Sculpture in Springfield, New Zealand

The Springfield Doughnut is a sculpture of a pink doughnut with sprinkles located in Springfield, New Zealand. It is based on the doughnut frequently featured in the American animated sitcom The Simpsons, which is set in a city also named Springfield. It was presented to the town by 20th Century Fox to promote the 2007 film The Simpsons Movie. The sculpture has a diameter of 3.5 m and weighs 6 t.

== History ==
The original sculpture, constructed from polystyrene encased in fibreglass, was first presented to the town of Springfield in July 2007 by 20th Century Fox in efforts to promote the 2007 film The Simpsons Movie. It was given a resource consent that said the doughnut would only be in place for six weeks. In September 2009, an arsonist lit the doughnut on fire, which destroyed it. As this occurred on the same day as the consent hearings discussing whether the sculpture should remain permanently, there was suspicion that the perpetrator was an opponent of the doughnut who saw it as a degradation of the landscape or believed that the town should "not associate with American cartoons about dysfunctional families". Afterwards, Springfield locals painted a tractor tyre pink and tan, removed a "bite" from it and adorned it with sprinkles to take the place of the destroyed sculpture.

On the afternoon of 1 July 2012, a replacement sculpture was unveiled. This sculpture is made from concrete, has a diameter of 3.5 m and weighs 6 t. It is fireproof and has steps that allow people to take pictures with their heads poking through the middle. Between 2020 and 2023, after the paintwork began flaking and falling off, the sculpture was repainted four times, costing $17,864.

### Exercise data
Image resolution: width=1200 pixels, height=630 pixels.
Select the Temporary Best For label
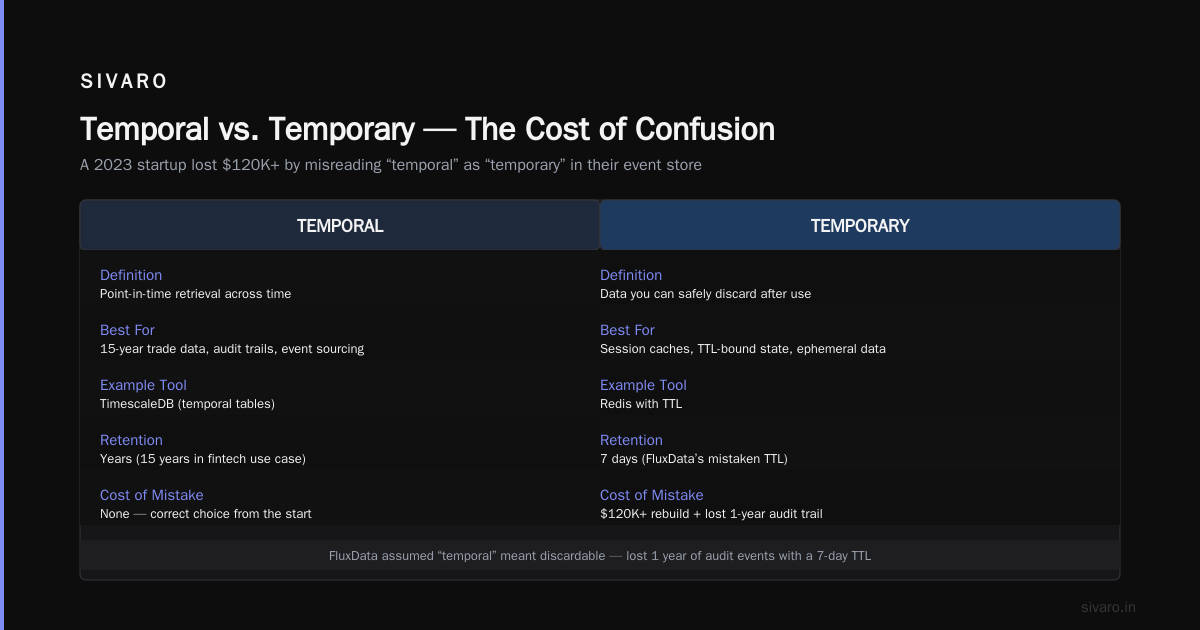[x=627, y=330]
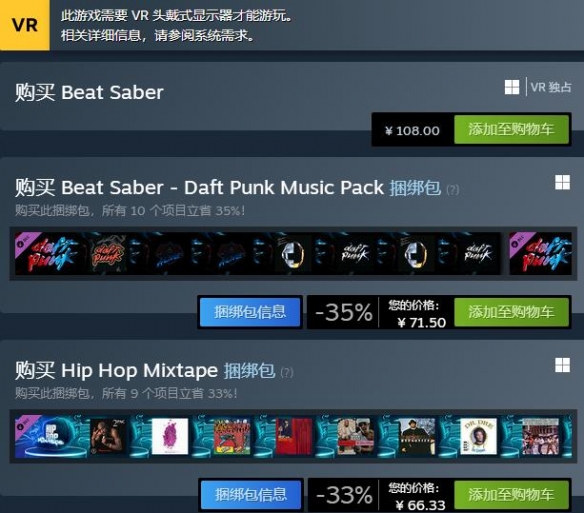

### What you need to do
How would you put this sentence from the Springfield Doughnut text into Spanish: "It is fireproof and has steps that allow people to take pictures with their heads poking through the middle." Rely only on the Springfield Doughnut text, not the listing.

### Response area
Es a prueba de fuego y tiene escalones que permiten a las personas tomarse fotos con la cabeza asomando por el centro.